Chicago teachers could strike over longer school days
Big trouble is brewing in Chicago, the nation’s second-largest school district, as negotiations between the city and teacher representatives moves closer to a strike deadline on September 10. Chicago teachers have filed a strike notice that, if acted on, would be their first strike since 1987. The main disagreement between the teachers and the city is Chicago Mayor Rahm Emanuel’s plan to lengthen both the school day and the year. The district is offering teachers an eight percent raise over four years, and it wants to form a committee to create a new pay system.
Chicago teachers, the second highest-paid teachers nationally after New York City, say the fight is not about compensation, but rather that the mayor is actively withholding resources from the Chicago Public Schools system.
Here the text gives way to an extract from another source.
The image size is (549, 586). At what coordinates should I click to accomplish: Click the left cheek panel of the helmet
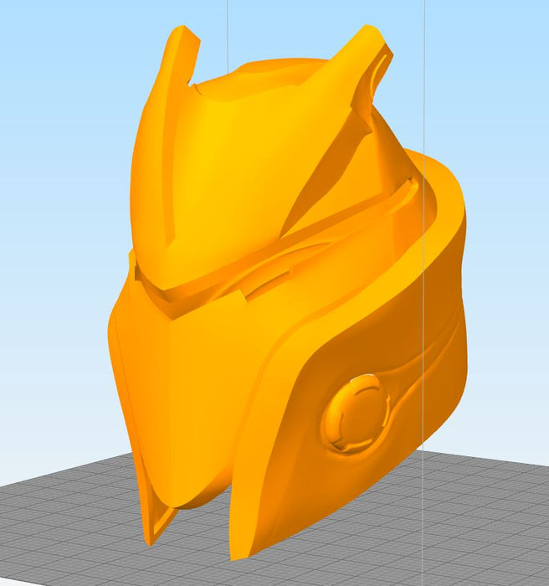pyautogui.click(x=138, y=377)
The rhetoric has become inflammatory. Teachers’ union president Karen Lewis called Emanuel “a liar and a bully” while exhorting a union crowd at a Labor Day rally.
The political ramifications of the Chicago feud stretch far beyond the shores of Lake Michigan. Emanuel was previously President Barack Obama’s chief of staff. He is still a leading Democratic figure representing an important voting block in Illinois. The opposition he has created with Chicago teachers, an important base of the Democratic party, could not have come at a worse time as the incumbent president and Democratic-controlled Senate fight to stay in office. There is more at stake with a teacher’s strike than whether Chicago school children will miss a few days of school.
It is not clear to me why Emanuel has made longer school sessions the main issue in reforming Chicago schools. School graduation rates have increased the last five years, according to the CPS. This year will see the highest-recorded rate of graduation at 60.6 percent, according to CPS CEO Jean-Claude Brizard. Obviously important progress is being made without packing more hours into the school day.
According to CBS, the average annual salary of a Chicago teacher is $76,000, without benefits; substantial compensation for nine months of work per year. However, when you glance over the payroll listing for Chicago school employees, you see salaries in public schools and central administration are robust for all school employees. But in the current negotiations, they are being asked to work longer hours with only a tiny increase in pay.
The area that seems to be the biggest challenge for the city and school system in Chicago is the underfunded pension system. The city was granted a partial holiday by the State General Assembly and allowed to divert the majority of their pension contribution to the school system’s general budget. According to the Chicago Tribune:
“Last year, the teachers’ pension fund received $187 million, $400 million less than the amount it should have gotten. When the holiday ends in 2014, the district’s pension costs are expected to more than triple to $647.8 million, adding even more stress to the CPS budget.”
In addition to under-funding the pension system, the school system also had a big increase in teacher retirements recently, WBEZ91.5 reported in May:
“The number of Chicago teachers retiring this year is getting close to a record-breaking level. So far 1,954 Chicago teachers plan to retire. The Chicago Teachers Pension Fund estimates that number will hit 2,000 before summer ends. That would be a 40 percent jump over last year.”
A big jump in teacher retirements will put additional pressure on the under-funded pension system. According to the Chicago Teachers Union, teachers contribute nine percent of their annual salary toward retirement. A bill being considered in the state capital (SB512) would increase teacher contributions from nine percent to 12.75 percent. I guess Mayor Emanuel is hoping that the state legislature does the heavy lifting on increasing contributions to the pension plan, which is only funded at 58 percent, far below the minimum 70 percent to be considered healthy.
The fiscal pressures facing cities are likely to result in more friction. Public employees, politicians and taxpayers are all facing tough choices about the level and costs of public services like education. More situations like the teacher negotiations in Chicago are likely to appear. Let’s hope that they are less contentious.